Índios dizem que pregador não é santo

Há gerações, alunos da quarta série de escolas da Califórnia construíram modelos de igrejas das missões para celebrar o Reverendo Junipero Serra e as comunidades religiosas que ele estabeleceu ao longo da Costa Oeste no final do século 18. Em janeiro, o Papa Francisco anunciou planos para canonizar o Padre Serra, colocando “o evangelizador do oeste dos Estados Unidos” mais perto da santificação.

Porém, atualmente na Califórnia, o pregador que trouxe o cristianismo para os índios americanos é visto em termos menos benevolentes. Proeminentes nativos americanos não veem o Padre Serra como um santo. Historiadores indígenas o culpam pela supressão de sua cultura e pelas mortes prematuras de milhares de antepassados nas missões.

“Eu tinha grandes esperanças nesse Papa, que tem feito várias declarações de justiça social”, disse Deborah A. Miranda, índia Ohlone e professora na Virginia.

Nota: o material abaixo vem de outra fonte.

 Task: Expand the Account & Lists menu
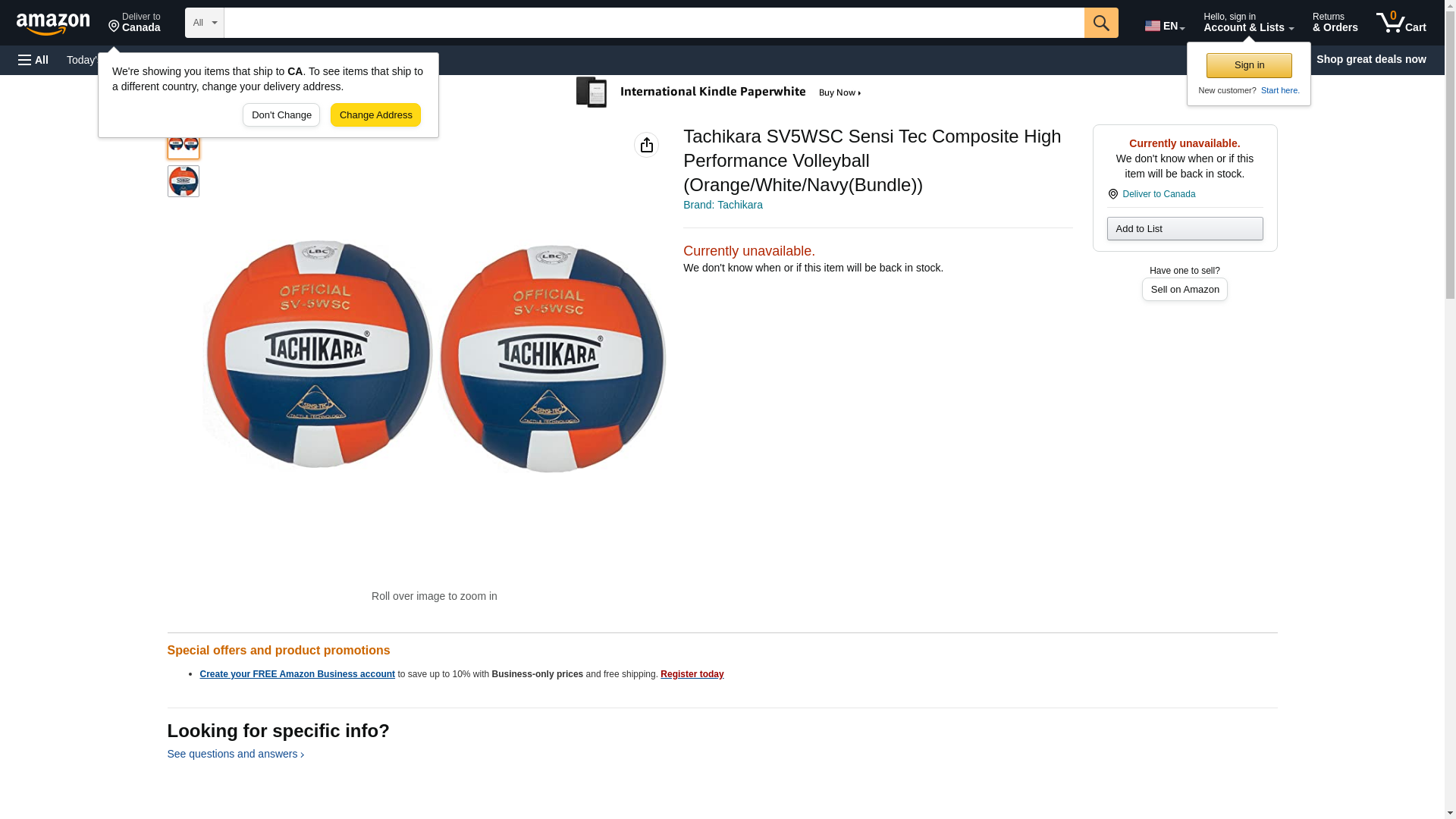point(1248,23)
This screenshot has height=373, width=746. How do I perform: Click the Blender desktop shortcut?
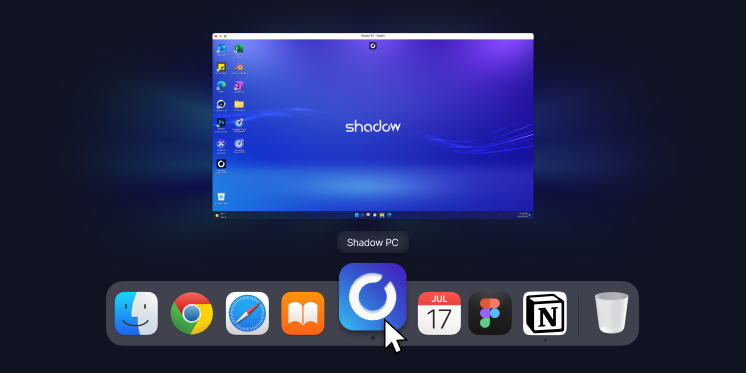click(x=239, y=67)
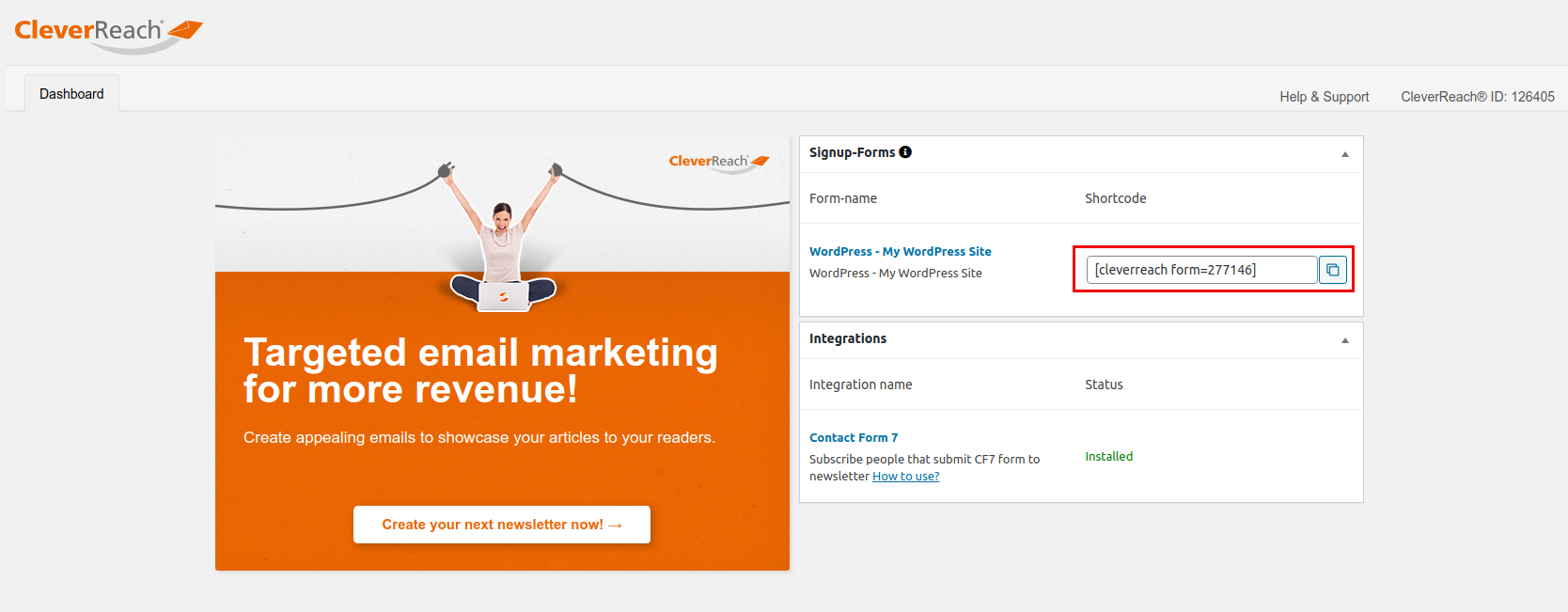
Task: Collapse the Signup-Forms panel
Action: (x=1344, y=154)
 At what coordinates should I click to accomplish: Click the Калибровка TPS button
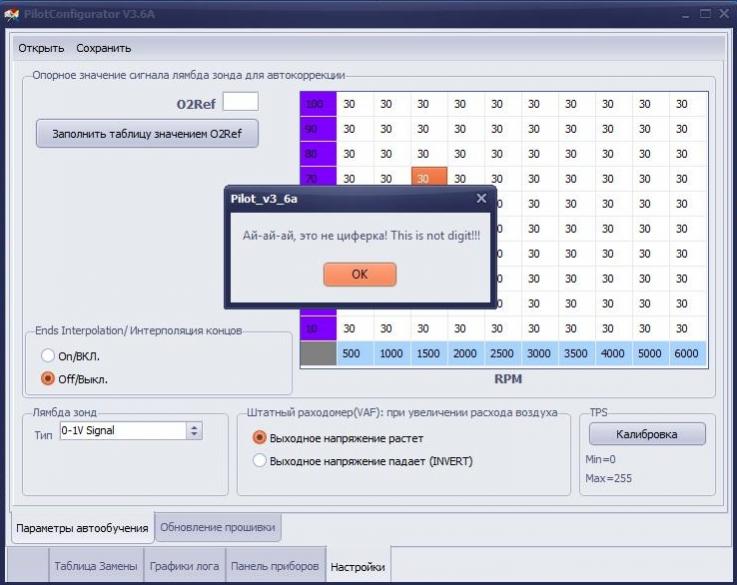(x=647, y=434)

“Serra não nos trouxe apenas o cristianismo. Ele o impôs, sem nos dar escolha. Ele causou danos incalculáveis a uma cultura inteira”, ela disse.

Nascido em Maiorca em 1713, Padre Serra ingressou na ordem Franciscana em 1730. Ele se tornou um eminente professor de Teologia antes de abandonar a vida confortável para a evangelização nas Américas. De 1769 a 1835, 90 mil índios foram batizados, desde San Diego até San Francisco. Uma vez batizados, eles não podiam deixar as missões, e aqueles que escapavam eram capturados por soldados e devolvidos.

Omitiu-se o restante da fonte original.